Click here to download some documents to help you plan a river trip.

Trips in Heritage Estates area

Pick a trip appropriate for the day’s river level! The river level matters for safety around the low-water bridges!

MINIMUM TRIPS: The shortest tube float trips is from the Rt. 163 bridge to the Gazebo. In kayaks, this is less than half an hour – in tubes about an hour. The next shortest trip is from the Rustic bridge to the Gazebo (be aware this goes under the lowest bridge in the area).

VEHICLES: Equipment has to be hauled on one or both ends of the trip. So it generally takes 2 vehicles to stage a river trip unless someone stays out of the trip. It also helps if you put in or take out at the gazebo. This is because the kayaks/canoes can be safely left at the gazebo before or after the trip while the vehicle for hauling them is picked up from upstream or dropped off downstream. If you are not anchoring the trip at Heritage Estates, you need not only two vehicles but 1) a safe place to leave the equipment, or 2) a third person to stay with the equipment while vehicles are shuffled, or 3) two vehicles that each haul the boats. There is one workable trip if you only have one vehicle. Call Duane for discussion.

SPEED: Figure a leisurely 2 or 2.5 miles per hour for kayaks. In general, the tubes will proceed at maybe 1 mile an hour). Each kayak is rated above 300 pounds weight rating.

SAFETY AND LOW WATER BRIDGES: The most important thing is to understand the interplay between the low water bridges and the changing water levels. Stay away from low water bridges when the river is over 2.3 feet!!! Always check your current water levels when planning a trip or else go look at the lowest low water bridge (the Daniel Daughters bridge).

Canoes are generally more trouble than they are worth here – the river is too rocky, plus they have trouble getting under nearly any low water bridge and have to be pulled around/over nearly all of them.

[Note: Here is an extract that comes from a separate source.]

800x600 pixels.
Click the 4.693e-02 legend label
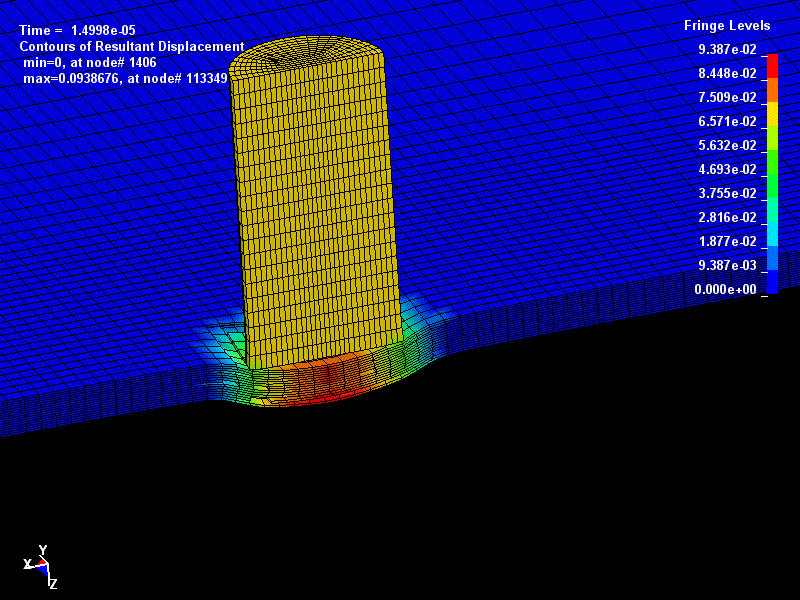point(728,167)
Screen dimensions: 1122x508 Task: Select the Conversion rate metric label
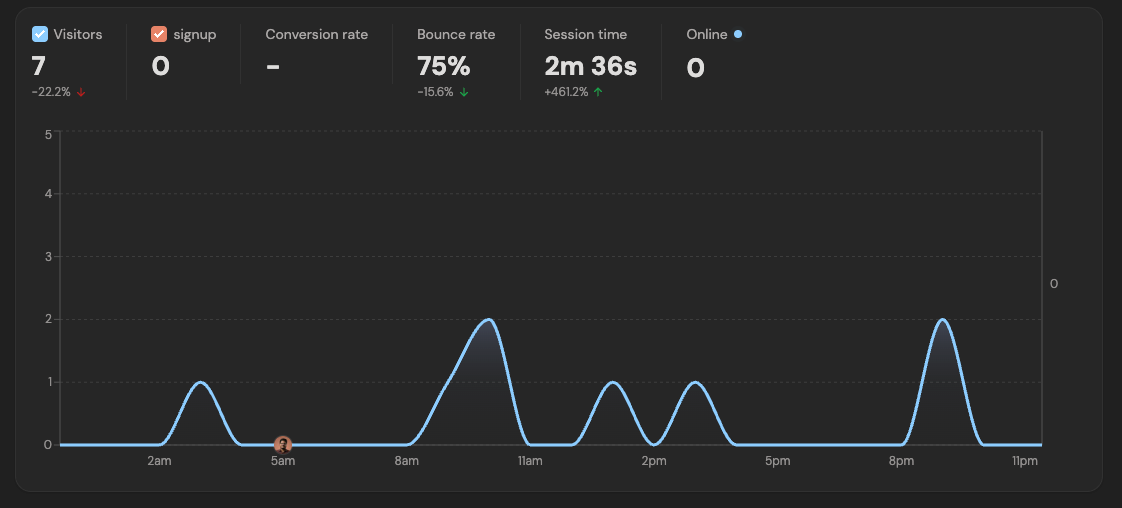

Kayaks, at regular water levels (below 2.3 feet on the local gauge!), can float under the low water bridges. A person scrunched down in a kayak needs about 20 – 24 inches of clearance to float under a low water bridge. Scout your trip!

Getting off of tubes and floating under bridges is probably sufficient, but it’s easy to climb over, too.

ALWAYS ERR ON THE SIDE OF CAUTION! High river levels are a dangerous mix with low water bridges! STAY TOTALLY AWAY FROM LOW WATER BRIDGES WHEN THE RIVER LEVEL IS OVER 2.5 feet!!! Use stretches of the river without low water bridges, such as Heritage Estates to the beach at Methodist Church Camp bridge (aka Elk Shoals), from West Reno bridge to Index/Rt 88 bridge, or Rt. 88 bridge to the State Park.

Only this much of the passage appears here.